Salmonella-induced cholesterol accumulation in infected macrophages suppresses autophagy via mTORC1 activation

Salmonella enterica serovar Typhimurium is a Gram-negative bacillus that infects the host intestinal epithelium and resident macrophages. Many intracellular pathogens induce an autophagic response in host cells but have evolved mechanisms to subvert that response. Autophagy is closely linked to cellular cholesterol levels; mTORC1 senses increased cholesterol in lysosomal membranes, leading to its hyperactivity and suppression of autophagy. Previous studies indicate that Salmonella infection induces dramatic accumulation of cholesterol in macrophages, a fraction of which localizes to Salmonella containing vacuoles (SCVs).
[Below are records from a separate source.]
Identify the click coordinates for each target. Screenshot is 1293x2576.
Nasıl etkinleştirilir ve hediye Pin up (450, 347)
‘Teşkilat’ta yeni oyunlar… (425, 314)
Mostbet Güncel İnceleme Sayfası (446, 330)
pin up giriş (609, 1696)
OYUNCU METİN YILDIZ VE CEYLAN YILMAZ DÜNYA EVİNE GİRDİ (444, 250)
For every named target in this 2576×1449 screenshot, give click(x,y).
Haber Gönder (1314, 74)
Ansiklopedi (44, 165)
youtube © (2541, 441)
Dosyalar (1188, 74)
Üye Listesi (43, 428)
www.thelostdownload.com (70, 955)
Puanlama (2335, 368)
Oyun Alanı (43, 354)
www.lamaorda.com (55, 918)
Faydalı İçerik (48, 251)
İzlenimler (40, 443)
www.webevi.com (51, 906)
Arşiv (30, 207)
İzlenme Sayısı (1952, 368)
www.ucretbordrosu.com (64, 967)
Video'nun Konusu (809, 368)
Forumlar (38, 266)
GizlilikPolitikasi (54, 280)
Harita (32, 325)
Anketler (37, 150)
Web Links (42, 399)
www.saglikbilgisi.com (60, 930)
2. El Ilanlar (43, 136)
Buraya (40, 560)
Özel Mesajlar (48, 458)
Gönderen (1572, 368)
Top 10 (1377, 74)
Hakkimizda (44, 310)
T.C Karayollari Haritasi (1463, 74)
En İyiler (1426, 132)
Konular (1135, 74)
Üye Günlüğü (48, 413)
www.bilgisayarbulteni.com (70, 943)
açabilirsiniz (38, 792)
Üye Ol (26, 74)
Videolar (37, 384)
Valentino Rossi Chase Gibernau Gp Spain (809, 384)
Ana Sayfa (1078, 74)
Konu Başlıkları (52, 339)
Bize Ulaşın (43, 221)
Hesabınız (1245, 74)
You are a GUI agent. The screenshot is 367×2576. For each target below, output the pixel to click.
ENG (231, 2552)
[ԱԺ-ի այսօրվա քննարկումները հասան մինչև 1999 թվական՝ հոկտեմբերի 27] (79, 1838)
We previously reported that the bacterial effector protein SseJ triggers cholesterol accumulation through a signaling cascade involving FAK and Akt, however the importance of cholesterol accumulation to bacterial survival has remained unknown. Here we show that mTORC1 is recruited to SCVs and is hyperactivated in a cholesterol-dependent manner. If cholesterol accumulation is prevented pharmacologically or through mutation of sseJ, autophagy is induced and bacterial survival is attenuated. Notably, the host lipid transfer protein OSBP is also recruited to SCVs and its activity is necessary for both cholesterol transfer to SCVs and mTORC1 activation during infection. We propose that S. Typhimurium induces cholesterol accumulation through SseJ to activate mTORC1, preventing autophagic clearance of bacteria. We also conducted the first known lipid mass spectrometry analysis of S. Typhimurium infected macrophages. We found that S. Typhimurium manipulates macrophage lipid homeostasis via the SPI-2 effector SseJ, which is necessary for the increase in lysophosphatidylcholine and cholesterol ester species found in infected macrophages. This lipid remodeling likely facilitates bacterial persistence by promoting an anti-inflammatory M2 polarization state, which is advantageous for long-term Salmonella survival. Our findings provide novel insights into the interplay between S. Typhimurium and macrophage lipid homeostasis, highlighting lipidomic reprogramming as a mechanism for bacterial survival and immune modulation.